» **Supplied information**
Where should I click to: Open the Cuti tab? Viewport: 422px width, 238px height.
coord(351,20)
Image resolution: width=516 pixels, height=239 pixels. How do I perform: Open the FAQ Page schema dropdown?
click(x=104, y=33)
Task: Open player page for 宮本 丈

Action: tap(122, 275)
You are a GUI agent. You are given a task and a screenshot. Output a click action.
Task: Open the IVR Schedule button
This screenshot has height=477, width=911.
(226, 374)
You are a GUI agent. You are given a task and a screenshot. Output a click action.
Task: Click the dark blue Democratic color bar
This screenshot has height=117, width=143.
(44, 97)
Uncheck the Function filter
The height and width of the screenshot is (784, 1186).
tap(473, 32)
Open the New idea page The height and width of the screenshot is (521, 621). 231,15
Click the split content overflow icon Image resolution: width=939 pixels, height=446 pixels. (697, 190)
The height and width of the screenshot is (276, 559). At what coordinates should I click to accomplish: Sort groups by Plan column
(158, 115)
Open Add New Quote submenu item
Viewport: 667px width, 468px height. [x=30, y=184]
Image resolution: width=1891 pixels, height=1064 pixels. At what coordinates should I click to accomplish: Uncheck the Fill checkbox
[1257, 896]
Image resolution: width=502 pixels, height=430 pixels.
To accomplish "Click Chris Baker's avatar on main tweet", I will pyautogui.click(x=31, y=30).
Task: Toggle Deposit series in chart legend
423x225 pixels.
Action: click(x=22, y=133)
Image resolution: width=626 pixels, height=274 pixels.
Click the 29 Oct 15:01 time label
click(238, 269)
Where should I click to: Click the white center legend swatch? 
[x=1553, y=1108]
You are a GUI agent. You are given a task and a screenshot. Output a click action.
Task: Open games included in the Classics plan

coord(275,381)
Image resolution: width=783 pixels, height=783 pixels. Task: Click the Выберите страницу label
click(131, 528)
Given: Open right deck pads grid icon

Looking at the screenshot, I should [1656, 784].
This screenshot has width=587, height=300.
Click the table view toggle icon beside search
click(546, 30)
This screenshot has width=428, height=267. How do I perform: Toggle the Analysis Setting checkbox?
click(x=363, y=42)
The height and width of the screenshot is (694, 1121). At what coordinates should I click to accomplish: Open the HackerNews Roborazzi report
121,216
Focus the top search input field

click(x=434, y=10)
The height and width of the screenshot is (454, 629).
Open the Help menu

» **Aim**
Print all of the entries above again, word for word, with every line unchanged.

» **In response**
Where should I click to: Open the Cuti tab? Viewport: 422px width, 238px height.
coord(351,20)
Image resolution: width=516 pixels, height=239 pixels. How do I perform: Open the FAQ Page schema dropdown?
click(x=104, y=33)
Task: Open player page for 宮本 丈

Action: tap(122, 275)
You are a GUI agent. You are given a task and a screenshot. Output a click action.
Task: Open the IVR Schedule button
This screenshot has height=477, width=911.
(226, 374)
You are a GUI agent. You are given a task and a screenshot. Output a click action.
Task: Click the dark blue Democratic color bar
This screenshot has height=117, width=143.
(44, 97)
Uncheck the Function filter
The height and width of the screenshot is (784, 1186).
tap(473, 32)
Open the New idea page The height and width of the screenshot is (521, 621). 231,15
Click the split content overflow icon Image resolution: width=939 pixels, height=446 pixels. (697, 190)
The height and width of the screenshot is (276, 559). At what coordinates should I click to accomplish: Sort groups by Plan column
(158, 115)
Open Add New Quote submenu item
Viewport: 667px width, 468px height. [x=30, y=184]
Image resolution: width=1891 pixels, height=1064 pixels. At what coordinates should I click to accomplish: Uncheck the Fill checkbox
[1257, 896]
Image resolution: width=502 pixels, height=430 pixels.
To accomplish "Click Chris Baker's avatar on main tweet", I will pyautogui.click(x=31, y=30).
Task: Toggle Deposit series in chart legend
423x225 pixels.
Action: click(x=22, y=133)
Image resolution: width=626 pixels, height=274 pixels.
Click the 29 Oct 15:01 time label
click(238, 269)
Where should I click to: Click the white center legend swatch? 
[x=1553, y=1108]
You are a GUI agent. You are given a task and a screenshot. Output a click action.
Task: Open games included in the Classics plan

coord(275,381)
Image resolution: width=783 pixels, height=783 pixels. Task: Click the Выберите страницу label
click(131, 528)
Given: Open right deck pads grid icon

Looking at the screenshot, I should [1656, 784].
This screenshot has width=587, height=300.
Click the table view toggle icon beside search
click(546, 30)
This screenshot has width=428, height=267. How do I perform: Toggle the Analysis Setting checkbox?
click(x=363, y=42)
The height and width of the screenshot is (694, 1121). At what coordinates should I click to accomplish: Open the HackerNews Roborazzi report
121,216
Focus the top search input field

click(x=434, y=10)
The height and width of the screenshot is (454, 629).
Open the Help menu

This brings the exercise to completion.